Screening for NAFLD without performing invasive tests is especially important in pediatric patients because liver biopsy is technically challenging and leads to high rates of complications. However, there are few reliable non-invasive predictors of NAFLD severity. In addition, no reliable clinical guidelines concerning when to perform liver biopsy in children with NAFLD currently exist. A recent retrospective chart review study examined the efficacy of non-invasive hepatic fibrosis predictors, including the AST:ALT ratio, APRI levels, FIB-4 levels, the pediatric NAFLD fibrosis index, and the pediatric NAFLD fibrosis score [36]. They found that these non-invasive fibrosis markers did not adequately predict fibrosis. More accurate scoring systems should therefore be developed to predict the risk of fibrosis in pediatric NAFLD patients.

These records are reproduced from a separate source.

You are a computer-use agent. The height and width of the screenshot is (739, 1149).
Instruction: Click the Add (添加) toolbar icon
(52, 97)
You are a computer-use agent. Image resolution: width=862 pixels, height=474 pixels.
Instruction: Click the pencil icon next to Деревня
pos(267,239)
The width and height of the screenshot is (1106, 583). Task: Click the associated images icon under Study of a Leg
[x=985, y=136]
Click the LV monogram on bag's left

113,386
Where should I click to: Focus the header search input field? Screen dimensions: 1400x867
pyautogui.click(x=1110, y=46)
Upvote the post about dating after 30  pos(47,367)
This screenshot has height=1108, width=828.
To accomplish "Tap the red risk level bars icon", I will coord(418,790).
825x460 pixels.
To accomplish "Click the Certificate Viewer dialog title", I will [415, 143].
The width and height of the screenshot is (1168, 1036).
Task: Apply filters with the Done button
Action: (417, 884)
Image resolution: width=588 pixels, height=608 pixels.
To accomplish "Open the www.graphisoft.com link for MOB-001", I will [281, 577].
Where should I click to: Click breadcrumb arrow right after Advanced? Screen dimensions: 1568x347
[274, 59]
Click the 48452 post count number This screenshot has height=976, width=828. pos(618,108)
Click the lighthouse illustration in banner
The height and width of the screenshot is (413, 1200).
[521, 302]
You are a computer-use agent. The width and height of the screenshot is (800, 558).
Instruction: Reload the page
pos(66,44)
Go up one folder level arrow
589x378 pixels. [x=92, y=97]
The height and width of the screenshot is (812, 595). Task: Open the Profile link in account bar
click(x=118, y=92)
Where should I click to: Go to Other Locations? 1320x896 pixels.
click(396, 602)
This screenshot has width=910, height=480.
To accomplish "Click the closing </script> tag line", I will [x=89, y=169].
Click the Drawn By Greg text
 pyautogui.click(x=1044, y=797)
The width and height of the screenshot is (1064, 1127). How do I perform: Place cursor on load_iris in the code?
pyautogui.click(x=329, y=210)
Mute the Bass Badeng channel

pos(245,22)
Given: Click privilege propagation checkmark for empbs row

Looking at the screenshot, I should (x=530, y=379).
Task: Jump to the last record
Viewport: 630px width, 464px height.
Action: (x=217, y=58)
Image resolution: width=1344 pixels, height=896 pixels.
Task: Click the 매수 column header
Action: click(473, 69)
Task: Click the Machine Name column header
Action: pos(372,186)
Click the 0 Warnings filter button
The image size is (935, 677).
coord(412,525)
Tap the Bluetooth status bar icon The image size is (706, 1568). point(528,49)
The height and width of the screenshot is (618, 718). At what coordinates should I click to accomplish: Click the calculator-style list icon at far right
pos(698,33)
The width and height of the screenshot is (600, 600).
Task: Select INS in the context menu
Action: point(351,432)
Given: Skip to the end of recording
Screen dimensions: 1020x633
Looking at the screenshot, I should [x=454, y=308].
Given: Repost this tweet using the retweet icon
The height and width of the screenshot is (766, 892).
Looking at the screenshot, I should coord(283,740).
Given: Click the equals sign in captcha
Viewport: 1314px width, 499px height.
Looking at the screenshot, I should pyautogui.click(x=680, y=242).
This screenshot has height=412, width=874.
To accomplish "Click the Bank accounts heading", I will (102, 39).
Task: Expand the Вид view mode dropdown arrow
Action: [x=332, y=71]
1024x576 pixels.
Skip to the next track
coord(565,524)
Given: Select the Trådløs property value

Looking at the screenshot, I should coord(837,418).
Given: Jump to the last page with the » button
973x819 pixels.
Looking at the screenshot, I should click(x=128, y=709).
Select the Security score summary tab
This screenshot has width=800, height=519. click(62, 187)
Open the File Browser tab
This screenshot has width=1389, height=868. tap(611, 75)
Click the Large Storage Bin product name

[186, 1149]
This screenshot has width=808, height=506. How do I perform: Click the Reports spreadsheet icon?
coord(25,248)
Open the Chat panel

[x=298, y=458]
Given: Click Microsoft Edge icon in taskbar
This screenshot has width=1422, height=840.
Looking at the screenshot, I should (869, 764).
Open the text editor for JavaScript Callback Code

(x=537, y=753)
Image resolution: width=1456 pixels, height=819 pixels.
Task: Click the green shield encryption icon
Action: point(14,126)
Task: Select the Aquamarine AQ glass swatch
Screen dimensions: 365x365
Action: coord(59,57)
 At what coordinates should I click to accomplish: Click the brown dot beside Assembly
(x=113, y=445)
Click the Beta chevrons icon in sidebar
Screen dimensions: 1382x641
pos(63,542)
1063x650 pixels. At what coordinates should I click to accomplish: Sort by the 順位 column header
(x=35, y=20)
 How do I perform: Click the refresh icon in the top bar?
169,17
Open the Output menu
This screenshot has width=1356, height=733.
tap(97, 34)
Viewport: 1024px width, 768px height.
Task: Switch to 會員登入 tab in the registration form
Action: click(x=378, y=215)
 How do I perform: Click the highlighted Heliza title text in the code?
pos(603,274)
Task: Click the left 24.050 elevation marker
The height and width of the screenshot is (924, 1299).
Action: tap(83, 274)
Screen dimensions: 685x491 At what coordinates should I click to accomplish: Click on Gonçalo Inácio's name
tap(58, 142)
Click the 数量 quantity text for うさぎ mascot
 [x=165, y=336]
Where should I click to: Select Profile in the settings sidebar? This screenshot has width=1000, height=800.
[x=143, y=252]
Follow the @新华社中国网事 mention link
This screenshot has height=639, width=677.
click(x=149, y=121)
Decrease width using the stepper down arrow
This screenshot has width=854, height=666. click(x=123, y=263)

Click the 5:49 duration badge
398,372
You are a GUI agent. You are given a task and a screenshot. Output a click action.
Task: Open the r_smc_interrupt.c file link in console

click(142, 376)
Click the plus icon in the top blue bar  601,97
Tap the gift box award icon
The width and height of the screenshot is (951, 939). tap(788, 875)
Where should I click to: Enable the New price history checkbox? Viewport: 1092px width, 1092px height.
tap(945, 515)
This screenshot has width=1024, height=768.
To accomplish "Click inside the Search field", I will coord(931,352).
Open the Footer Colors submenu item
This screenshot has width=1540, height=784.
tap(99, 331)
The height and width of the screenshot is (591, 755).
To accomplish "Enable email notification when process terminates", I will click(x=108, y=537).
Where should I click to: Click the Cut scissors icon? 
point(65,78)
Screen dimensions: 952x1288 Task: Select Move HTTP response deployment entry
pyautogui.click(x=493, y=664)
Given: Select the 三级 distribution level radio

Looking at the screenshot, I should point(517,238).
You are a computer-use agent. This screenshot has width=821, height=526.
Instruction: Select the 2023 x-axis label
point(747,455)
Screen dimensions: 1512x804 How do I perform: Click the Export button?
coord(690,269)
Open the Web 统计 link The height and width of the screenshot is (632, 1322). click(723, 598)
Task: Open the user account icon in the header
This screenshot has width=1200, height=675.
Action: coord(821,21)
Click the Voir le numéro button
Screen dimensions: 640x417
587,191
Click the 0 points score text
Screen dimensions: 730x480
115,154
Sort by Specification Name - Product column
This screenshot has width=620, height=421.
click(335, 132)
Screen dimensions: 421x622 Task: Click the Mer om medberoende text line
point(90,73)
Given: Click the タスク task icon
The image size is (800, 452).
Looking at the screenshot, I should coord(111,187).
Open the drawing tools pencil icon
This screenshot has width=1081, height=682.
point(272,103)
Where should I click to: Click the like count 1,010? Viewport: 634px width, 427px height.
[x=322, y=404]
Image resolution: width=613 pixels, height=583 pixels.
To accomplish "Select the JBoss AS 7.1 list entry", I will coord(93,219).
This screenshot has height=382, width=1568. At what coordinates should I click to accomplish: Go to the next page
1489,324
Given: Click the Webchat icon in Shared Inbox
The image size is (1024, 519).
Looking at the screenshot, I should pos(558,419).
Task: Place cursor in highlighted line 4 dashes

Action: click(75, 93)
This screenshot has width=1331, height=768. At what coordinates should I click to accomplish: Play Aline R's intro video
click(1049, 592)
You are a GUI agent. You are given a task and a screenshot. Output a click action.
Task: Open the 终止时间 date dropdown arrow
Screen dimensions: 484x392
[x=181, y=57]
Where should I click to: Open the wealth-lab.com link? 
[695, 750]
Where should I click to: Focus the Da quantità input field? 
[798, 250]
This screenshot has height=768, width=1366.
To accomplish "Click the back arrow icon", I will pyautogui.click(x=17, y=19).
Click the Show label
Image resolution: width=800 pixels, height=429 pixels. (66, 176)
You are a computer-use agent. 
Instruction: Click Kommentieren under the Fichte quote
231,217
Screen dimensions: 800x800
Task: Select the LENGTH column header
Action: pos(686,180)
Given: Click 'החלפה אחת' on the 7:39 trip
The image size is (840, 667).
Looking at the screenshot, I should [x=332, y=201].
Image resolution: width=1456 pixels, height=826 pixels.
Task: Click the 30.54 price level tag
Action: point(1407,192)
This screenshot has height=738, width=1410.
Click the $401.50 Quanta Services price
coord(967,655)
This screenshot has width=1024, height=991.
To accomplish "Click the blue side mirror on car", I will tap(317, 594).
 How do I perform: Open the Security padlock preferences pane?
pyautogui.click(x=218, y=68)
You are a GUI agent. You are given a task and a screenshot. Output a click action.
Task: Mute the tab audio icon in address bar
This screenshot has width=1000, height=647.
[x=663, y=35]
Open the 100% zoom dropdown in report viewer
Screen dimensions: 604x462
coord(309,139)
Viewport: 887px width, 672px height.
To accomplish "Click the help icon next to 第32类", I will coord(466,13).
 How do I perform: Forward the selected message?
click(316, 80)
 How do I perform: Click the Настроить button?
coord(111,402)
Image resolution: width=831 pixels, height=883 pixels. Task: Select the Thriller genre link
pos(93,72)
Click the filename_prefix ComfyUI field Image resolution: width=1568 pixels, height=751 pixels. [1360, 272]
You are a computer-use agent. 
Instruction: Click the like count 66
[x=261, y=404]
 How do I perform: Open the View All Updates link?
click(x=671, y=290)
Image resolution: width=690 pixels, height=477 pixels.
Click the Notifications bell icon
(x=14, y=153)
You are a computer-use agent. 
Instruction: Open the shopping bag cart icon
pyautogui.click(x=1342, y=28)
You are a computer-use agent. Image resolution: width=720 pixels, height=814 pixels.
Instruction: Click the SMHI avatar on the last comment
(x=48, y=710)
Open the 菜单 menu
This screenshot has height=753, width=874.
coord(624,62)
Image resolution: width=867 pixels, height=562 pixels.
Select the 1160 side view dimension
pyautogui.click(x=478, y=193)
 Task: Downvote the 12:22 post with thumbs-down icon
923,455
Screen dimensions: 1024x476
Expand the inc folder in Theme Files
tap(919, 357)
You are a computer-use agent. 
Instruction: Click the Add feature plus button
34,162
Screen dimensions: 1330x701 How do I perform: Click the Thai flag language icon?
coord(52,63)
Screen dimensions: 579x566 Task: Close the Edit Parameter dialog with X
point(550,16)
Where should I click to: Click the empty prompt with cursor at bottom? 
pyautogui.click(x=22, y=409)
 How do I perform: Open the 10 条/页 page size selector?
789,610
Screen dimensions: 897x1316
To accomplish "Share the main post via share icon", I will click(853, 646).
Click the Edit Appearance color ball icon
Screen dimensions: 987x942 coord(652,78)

Our study has some limitations. Firstly, NAFLD was diagnosed based on abdominal USG results and not by liver histopathologic results. Because liver biopsy is the gold standard method for diagnosing NAFLD, our diagnostic methods may have led to inaccuracies. However, it is almost impossible to perform liver biopsies in large numbers of pediatric patients in outpatient settings. Our nomogram could be an important screening tool for NAFLD, and help refer obese children who are at high risk of NAFLD for liver biopsy. Secondly, our patients may not represent the general pediatric population, as our subjects were patients in an obesity clinic. Because we did not include normal-weight children (who have the lowest risk of NAFLD) as controls, it is not clear if our NAFLD predictors are equally applicable to the general population. Further study is needed to verify this nomogram in a prospective large-group study with normal control subjects.
In conclusion, we present a newly developed nomogram for the non-invasive NAFLD screening in obese pediatric patients. This nomogram may help detect NAFLD early before subjecting patients to invasive liver biopsy or expensive liver imaging procedures. The nomogram may also allow physicians to begin early interventions and prevent the progression of NAFLD to more severe liver disease.
ACKNOWLEDGEMENTS
The authors thank the Division of Statistics in the Medical Research Collaboration Center at Seoul National University's Bundang Hospital for their help with statistical analyses.
Footnotes
Conflict of Interest: The authors have no financial conflicts of interest.